London Gazette, edition of 26th May 1998 carried confirmation notice Struck off/dissolved.

*ROATH (3) (1901 – 1917)*
O.N. 115363. 4637g. 2980n. 360.0 x 48.1 x 20.2 feet
T.3-cyl. (24½”, 40” & 68” x 48”) by North-Eastern Marine Engineering Co. Ltd. Wallsend 356nhp
14.9.1901: Launched by Northumberland Shipbuilding Co. Ltd. Howdon (Yard No. 93)
24.10.1901: Registered at Cardiff.
10.1901: Completed. New Ruperra Steam Shipping Co. Ltd. Cardiff
1917: Owner renamed British Steam Shipping Co. Ltd.
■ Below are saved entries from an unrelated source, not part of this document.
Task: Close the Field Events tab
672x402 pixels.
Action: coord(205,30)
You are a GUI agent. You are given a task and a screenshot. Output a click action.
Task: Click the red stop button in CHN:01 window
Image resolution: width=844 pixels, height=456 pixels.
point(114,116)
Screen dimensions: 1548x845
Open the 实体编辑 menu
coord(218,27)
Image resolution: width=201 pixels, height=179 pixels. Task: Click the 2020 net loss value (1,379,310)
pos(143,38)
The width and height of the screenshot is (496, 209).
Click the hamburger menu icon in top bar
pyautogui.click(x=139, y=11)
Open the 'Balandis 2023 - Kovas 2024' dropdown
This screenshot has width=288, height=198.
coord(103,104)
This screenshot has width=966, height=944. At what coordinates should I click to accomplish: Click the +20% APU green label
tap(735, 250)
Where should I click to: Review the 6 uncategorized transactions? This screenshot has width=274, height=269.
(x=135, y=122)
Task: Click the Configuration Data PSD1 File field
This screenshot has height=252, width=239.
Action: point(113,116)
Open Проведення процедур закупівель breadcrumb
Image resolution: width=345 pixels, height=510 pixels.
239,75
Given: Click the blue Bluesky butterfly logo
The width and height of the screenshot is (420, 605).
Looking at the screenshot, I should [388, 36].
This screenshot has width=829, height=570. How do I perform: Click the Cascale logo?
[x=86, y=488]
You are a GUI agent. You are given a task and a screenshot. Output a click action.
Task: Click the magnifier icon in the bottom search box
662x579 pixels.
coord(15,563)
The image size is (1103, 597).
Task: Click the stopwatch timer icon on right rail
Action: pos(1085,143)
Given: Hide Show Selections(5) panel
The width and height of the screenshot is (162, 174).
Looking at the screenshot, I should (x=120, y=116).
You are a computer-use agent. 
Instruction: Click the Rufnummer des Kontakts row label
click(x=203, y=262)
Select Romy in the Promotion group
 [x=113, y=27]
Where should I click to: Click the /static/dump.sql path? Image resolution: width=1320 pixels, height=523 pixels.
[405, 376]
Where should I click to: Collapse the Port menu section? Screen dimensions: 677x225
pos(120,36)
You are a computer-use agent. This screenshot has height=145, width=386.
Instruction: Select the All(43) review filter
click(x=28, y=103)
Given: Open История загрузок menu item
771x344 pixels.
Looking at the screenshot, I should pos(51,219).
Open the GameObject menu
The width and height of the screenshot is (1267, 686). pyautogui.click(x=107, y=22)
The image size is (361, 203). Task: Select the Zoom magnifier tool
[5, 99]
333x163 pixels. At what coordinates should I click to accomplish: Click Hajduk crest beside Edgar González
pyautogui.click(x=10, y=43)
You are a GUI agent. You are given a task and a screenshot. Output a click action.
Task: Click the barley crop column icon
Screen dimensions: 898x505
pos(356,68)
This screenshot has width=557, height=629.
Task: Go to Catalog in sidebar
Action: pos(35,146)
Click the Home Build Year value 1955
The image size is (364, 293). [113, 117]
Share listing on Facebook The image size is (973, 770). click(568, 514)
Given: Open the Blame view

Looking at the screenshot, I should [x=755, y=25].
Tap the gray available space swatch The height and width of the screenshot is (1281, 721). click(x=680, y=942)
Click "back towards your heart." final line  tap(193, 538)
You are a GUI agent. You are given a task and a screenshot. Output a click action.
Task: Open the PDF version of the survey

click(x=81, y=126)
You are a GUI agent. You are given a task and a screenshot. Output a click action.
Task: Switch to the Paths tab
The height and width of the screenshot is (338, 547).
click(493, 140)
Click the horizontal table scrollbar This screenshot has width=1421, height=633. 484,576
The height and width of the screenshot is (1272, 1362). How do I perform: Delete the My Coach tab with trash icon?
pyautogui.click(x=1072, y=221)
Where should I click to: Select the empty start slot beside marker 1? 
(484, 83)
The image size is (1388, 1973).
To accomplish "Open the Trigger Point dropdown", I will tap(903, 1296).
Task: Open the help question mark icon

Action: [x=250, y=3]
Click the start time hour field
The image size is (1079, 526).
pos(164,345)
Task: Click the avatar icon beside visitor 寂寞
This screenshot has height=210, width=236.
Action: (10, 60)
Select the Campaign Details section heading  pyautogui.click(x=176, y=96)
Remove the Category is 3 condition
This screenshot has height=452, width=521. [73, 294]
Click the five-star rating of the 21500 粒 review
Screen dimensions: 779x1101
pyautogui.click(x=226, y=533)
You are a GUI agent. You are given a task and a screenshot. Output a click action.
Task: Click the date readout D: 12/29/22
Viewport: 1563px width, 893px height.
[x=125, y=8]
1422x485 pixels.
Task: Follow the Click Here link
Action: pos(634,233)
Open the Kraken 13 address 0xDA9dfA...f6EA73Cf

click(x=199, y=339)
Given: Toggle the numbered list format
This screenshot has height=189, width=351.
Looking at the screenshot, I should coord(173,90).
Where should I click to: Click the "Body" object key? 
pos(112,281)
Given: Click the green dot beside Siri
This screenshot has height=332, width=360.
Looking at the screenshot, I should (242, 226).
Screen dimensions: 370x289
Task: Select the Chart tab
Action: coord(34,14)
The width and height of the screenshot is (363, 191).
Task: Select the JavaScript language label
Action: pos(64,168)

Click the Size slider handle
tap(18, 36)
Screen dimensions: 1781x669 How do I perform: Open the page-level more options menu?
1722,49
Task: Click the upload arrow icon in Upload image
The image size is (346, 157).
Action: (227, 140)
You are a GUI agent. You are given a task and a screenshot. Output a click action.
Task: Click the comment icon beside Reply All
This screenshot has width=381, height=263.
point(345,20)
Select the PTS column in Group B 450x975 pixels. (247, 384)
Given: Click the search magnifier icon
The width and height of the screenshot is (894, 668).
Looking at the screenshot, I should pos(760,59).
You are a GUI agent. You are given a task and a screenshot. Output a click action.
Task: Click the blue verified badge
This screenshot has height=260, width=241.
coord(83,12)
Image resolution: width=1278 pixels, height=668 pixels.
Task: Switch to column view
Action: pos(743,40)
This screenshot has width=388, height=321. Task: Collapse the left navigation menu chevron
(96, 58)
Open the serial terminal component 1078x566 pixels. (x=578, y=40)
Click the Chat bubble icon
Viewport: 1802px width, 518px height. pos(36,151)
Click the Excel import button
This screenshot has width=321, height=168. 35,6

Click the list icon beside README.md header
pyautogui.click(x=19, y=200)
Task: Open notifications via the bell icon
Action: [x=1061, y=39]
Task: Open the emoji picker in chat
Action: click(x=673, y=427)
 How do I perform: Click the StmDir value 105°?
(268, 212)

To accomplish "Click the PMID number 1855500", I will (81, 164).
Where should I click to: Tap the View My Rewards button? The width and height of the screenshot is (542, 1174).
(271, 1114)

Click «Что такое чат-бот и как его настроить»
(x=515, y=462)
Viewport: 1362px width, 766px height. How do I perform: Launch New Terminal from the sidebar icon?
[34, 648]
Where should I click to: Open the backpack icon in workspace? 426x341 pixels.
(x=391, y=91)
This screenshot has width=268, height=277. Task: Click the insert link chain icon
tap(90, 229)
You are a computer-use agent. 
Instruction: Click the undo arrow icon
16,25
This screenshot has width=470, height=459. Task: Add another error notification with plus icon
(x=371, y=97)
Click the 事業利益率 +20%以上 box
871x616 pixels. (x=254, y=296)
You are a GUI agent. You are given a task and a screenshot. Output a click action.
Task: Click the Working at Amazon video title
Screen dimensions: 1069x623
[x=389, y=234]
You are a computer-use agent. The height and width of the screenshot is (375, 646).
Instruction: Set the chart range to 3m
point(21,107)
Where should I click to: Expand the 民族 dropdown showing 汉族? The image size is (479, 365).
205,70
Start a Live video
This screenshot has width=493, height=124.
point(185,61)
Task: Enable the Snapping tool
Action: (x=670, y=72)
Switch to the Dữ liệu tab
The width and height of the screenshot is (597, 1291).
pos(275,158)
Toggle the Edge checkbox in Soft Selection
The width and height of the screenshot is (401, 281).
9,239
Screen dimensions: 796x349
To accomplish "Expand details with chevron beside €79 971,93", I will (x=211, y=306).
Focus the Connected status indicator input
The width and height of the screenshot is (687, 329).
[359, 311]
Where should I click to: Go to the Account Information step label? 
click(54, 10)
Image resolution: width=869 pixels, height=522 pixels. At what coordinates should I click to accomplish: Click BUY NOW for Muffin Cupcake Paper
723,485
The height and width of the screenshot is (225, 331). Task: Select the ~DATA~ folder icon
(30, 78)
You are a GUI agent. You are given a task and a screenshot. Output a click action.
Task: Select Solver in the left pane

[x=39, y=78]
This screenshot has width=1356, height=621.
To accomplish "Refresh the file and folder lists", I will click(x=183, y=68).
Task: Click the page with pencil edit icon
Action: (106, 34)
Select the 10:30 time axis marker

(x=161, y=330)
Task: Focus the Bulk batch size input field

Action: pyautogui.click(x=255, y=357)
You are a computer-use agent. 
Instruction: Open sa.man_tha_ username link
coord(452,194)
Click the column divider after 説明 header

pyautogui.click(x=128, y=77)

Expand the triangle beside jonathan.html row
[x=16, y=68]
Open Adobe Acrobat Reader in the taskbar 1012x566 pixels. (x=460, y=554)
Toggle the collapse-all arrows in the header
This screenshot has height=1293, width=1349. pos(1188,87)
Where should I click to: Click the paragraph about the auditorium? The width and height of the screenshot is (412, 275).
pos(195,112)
Cardiff
1927: La Sicania Soc Anon di Nav, Trapani, Italy and renamed SENATORE D'ALI
17.6.1933: Arrived at La Spezia for demolition by Cantieri di Portovenere.


----------



## CdR (Nov 5, 2012)

BillH said:


> Hi Chris,
> 
> I am presuming with you being specific about ROATH (3) it is the second company of the name
> 
> ...


Hi Bill thks yr reaction, many thks. Is there also information abt the houseflag/colors and funnel?


----------



## BillH (Oct 10, 2007)

As far as I am aware, funnels were black and the houseflag that of the parent owner, J. Cory, that being a light blue with a red disc central and a white C in the disc.


----------



## CdR (Nov 5, 2012)

Aye thanks, after a long search I've found Lloyd's Register of houseflags and funnels (edt 1912), both companies were not mentioned in that edition but concidering the mangagers I thought the same...thanks for the confirmation. Have good days for now and stay healthy.....nnnn


----------